_Text segment_
* * *

Specificity. Clinical test to correctly identify healthy patients.

$${\text{Specificity}} = \frac{\text{TN}}{{{\text{TN}} + {\text{FP}}}}$$
(4)

AUROC (Area under the Receiver Operating Characteristics). ROC curve is a plot of the true positive rate (TPR) along with Y-axis against the false positive rate (FPR) along with X-axis. ROC indicates the probability curve and AUC quantify the separability. To select the AUC metric for a classification problem we need to know about the possible range of AUC that defines in the interval of [0, 1]. 100% TPR and 0% FPR indicate the perfect classifier, and ROC curve passes through the upper left corner of the square, and AUC values less than 0.5 indicate worthless classifier [34]. AUC is mainly used in the situation when accuracy misleads the classification problem, even we get 99% accuracy that doesn’t mean the model is absolutely good for prediction of disease. In that case, AUC is considered good for the classification problem. Golden standard in the field of medicine indicates FPR = 0 and TPR = 1.

5.2 Results Summary

ML model was trained and tested on the sepsis patient’s data set. This dataset contains a total of 1572 patients out of which 1257 patients were selected for the training dataset and 315 patients for test dataset. Out of four models the highest AUC achieved is 0.95 and lowest AUC achieved is 0.76, and the average AUC of 0.88 achieved for the identification of the different levels of sepsis. The AUROC curve of each model is shown in Fig. 2.

* * *

_Recorded data_

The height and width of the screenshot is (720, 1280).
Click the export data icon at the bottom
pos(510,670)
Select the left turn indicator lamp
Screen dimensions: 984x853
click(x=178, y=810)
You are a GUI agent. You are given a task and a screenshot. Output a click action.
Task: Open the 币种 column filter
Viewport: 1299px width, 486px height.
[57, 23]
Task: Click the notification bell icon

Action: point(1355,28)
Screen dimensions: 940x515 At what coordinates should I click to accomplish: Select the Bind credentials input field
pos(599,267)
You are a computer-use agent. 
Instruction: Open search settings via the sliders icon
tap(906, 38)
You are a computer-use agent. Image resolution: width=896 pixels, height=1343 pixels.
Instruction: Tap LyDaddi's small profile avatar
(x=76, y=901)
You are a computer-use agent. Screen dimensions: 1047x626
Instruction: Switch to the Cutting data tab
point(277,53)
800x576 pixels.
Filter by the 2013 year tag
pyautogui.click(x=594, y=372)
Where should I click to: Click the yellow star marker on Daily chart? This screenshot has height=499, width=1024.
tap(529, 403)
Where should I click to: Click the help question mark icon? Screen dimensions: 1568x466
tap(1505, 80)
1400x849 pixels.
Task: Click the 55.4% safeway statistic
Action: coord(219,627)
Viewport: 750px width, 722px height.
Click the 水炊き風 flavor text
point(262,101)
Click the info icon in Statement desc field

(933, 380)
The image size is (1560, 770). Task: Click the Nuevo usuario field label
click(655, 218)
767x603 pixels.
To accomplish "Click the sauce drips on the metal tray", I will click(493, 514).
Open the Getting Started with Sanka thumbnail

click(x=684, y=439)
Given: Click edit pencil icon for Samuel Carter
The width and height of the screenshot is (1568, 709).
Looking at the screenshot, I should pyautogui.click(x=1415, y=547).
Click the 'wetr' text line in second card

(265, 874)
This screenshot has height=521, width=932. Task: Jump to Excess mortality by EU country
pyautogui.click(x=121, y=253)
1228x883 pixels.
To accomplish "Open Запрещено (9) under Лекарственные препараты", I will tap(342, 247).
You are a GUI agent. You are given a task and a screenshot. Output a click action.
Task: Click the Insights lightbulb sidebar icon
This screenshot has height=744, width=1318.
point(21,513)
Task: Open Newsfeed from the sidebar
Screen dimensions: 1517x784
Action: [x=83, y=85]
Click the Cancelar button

* * *

_Exercise set_
A) Summarize the text on evaluation metrics and sepsis results in two sentences.
B) Explain why AUC is used for a classification problem, according to the text on evaluation metrics and sepsis results, in one to three sentences.
Nothing in the records is needed here.

_Expected responses_
A) Specificity measures how well a clinical test correctly identifies healthy patients, and AUROC measures how well a classifier separates classes: the ROC curve plots the true positive rate against the false positive rate, and AUC falls between 0 and 1. Models trained and tested on a dataset of 1572 sepsis patients reached AUC values from 0.76 to 0.95, with an average of 0.88.

B) AUC is mainly used when accuracy misleads a classification problem, because even 99% accuracy does not mean a model is good for predicting disease. In such a case, AUC is considered a good measure for the problem.